It may have been two and half years since
Lee Hurst reopened his Backyard Club in Bethnal Green, but it still lays claim to being London’s newest purpose-built comedy venue. And nicely done it is, too, with an unfussy but effective room separate from its main bar.
This weekend’s host, Kiri Pritchard-McLean explicitly fosters a positive attitude, directly telling the audience not to be idiots – and it seems to work. The one table that got slightly loud later on Friday night is firmly shamed into compliance before any serious disruption.
As part of that supportive atmosphere Pritchard-McLean – who is also a writer with Manchester-based sketch troupe Gein’s Family Giftshop – insists that she’s not the sort of compere who will gratuitously insult people in her banter. That might be true, but her invasive prying into the relationships of the audience is potentially far more embarrassing – although it does opens up good comedy, and even the poor boyfriends who end up squirming at the sharp end of her interrogation seem to take it in good spirits.
It’s all effective compering; not so much about her firing out zingers but finding - or inventing - laughs from the people in the room.
Opening act Rory O’Keefe is a solid performer, but limits himself to the most well-trodden of topics. There is plenty of stuff on accents – how his own Irish brogue is considered sexy, how those from Northern Ireland are scary, and how Americans are cheerily optimistic.
Stereotypes are well and truly reinforced with few twists – and so he continues as he plays up his national reputation for drinking, describing a night of consuming too much and waking up with an unattractive woman. He might have quit booze himself, but that’s not going to stop him mining this topic that strikes a chord with the audience – and one bloke in particular, who guffaws in recognition.
But generally this is a by-the-numbers set. There are a few notably inventive punchlines that surprise, but it’s serviceable rather than distinctive. The O’ could stand for ordinary…
Sy Thomas is a more beguiling mix of the weird and the vulnerable, making a motif of his loneliness – though that relationship status may be explained by some of the sometimes peculiar behaviour to whichhe admits.
His set recounts the perfectly credible mishaps of a slight social misfit, rarely far from befuddled. The stories are affably retold, and even if the laugh rate could be ramped up, his eager, jaunty mood is infectious. Not all that memorable in a comedy scene surrounded by similar personalities, but he’s definitely fun.

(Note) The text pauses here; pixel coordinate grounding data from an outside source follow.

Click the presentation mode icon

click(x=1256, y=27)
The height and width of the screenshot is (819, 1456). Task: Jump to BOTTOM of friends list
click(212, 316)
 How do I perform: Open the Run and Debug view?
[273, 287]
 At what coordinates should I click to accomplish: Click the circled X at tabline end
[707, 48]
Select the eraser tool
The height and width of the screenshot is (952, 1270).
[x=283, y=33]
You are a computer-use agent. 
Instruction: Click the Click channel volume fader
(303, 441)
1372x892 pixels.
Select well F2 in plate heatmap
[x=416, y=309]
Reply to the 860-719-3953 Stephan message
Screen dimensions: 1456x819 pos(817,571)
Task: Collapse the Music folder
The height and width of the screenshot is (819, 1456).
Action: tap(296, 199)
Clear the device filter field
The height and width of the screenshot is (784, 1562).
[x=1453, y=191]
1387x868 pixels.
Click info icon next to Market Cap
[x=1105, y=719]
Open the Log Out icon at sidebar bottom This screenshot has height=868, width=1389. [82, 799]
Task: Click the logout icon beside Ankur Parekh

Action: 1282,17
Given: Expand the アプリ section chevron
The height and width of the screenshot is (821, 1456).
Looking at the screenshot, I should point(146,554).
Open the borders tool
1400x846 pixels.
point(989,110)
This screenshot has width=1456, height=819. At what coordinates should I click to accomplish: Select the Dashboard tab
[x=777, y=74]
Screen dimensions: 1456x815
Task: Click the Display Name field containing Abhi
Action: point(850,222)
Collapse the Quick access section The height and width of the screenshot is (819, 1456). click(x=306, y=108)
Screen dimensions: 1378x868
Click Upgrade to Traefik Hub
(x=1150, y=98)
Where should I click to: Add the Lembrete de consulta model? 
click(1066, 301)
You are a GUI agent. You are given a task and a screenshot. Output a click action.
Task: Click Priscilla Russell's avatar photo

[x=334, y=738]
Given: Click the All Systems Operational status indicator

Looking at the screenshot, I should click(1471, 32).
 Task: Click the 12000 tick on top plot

Comedy has seen posh buffoon characters ever since the days of PG Wodehouse, and probably before. There are far too many of them, if we’re honest, and few up to the level of
Harry Enfield’s Tim Nice But Dim – but
Joe Bor’s upper-class adventurer
Jasper Cromwell Jones manages to ascend the peaks.
And that’s mainly because he hasn’t forgotten to include jokes. Character gets you so far, but there is some great wordplay as he delivers withering putdowns against the plebian masses while being nicely un-selfaware about his Etonian privilege.
He uses the device of reading from his memoirs, which dictates the pace and provides a narrative, though he sticks to it only loosely, coming out every couple of sentences to chat engagingly to the audience or to share a tangentially related aside. The sharp writing is what makes Cromwell Jones more than just another rehash of a ‘gap yah’ Hooray, while building on those well-established cliches.
Finally,
Ninia Benjamin offers almost the exact opposite brand of comedy, with a routine celebrating the dumb and the filthy, driven entirely by her larger-than-life personality. Any script of her performance would look painfully weak, but her loud, over-the-top, bawdy exuberance steamrollers through.
She’s proudly anti-intellectual; gleefully telling us she can’t do jokes about ‘Shossissher’s cat’ like the smart comedians. She can’t even work clean, deliberately struggling with a straight gag. No, her fanny’s all she likes talking about – and she gets positively energised by the grubby talk; a joy that’s as virulent as Ebola. Much more than 20 minutes and the lack of substance might become an issue, but for a club set she’s a blast.